Copy every line of the records below that holds the word "computer".

━━━━

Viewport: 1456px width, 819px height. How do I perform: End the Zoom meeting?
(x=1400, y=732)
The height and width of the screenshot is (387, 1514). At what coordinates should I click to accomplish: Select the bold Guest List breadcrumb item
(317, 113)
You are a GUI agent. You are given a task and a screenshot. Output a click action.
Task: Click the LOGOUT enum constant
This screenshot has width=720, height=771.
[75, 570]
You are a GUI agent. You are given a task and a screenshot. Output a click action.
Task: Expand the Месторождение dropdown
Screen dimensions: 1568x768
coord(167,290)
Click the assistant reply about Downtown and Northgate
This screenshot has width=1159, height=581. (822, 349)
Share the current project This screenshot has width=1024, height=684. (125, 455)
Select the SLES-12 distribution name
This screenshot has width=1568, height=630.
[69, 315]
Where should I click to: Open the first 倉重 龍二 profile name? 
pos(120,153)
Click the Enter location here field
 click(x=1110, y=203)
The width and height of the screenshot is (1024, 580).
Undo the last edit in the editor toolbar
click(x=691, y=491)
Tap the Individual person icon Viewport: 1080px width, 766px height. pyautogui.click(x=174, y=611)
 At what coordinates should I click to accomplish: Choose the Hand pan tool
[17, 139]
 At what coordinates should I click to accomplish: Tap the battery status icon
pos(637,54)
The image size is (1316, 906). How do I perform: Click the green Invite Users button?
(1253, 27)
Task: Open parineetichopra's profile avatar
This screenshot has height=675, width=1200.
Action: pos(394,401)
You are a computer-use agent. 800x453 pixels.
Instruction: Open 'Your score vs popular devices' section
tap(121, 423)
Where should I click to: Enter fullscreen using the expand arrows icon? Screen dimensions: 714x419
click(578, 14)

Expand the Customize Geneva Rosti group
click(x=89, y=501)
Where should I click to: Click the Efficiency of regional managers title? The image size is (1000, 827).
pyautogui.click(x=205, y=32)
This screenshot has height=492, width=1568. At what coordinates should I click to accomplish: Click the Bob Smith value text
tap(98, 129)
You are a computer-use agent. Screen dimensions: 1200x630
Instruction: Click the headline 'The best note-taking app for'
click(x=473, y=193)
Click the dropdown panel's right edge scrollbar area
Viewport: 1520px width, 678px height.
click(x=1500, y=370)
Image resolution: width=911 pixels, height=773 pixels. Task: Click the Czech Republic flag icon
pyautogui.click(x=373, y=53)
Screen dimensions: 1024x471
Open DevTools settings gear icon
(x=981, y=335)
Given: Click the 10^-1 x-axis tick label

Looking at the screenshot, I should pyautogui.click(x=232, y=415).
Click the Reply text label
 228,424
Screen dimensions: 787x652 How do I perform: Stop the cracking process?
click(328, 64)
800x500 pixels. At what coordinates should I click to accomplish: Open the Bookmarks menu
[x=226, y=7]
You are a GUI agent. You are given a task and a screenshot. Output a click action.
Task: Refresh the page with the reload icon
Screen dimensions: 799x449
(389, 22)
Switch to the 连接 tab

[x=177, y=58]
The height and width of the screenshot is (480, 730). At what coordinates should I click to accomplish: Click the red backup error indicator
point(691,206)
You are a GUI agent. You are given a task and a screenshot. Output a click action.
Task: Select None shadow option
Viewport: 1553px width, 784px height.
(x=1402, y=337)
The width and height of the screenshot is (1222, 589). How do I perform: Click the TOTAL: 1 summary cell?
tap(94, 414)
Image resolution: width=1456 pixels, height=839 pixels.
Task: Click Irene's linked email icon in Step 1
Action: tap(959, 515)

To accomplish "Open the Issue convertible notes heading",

━━━━

**Task response:**
You are a computer-use agent. 800x453 pixels.
You are a computer-use agent. Screen dimensions: 1200x630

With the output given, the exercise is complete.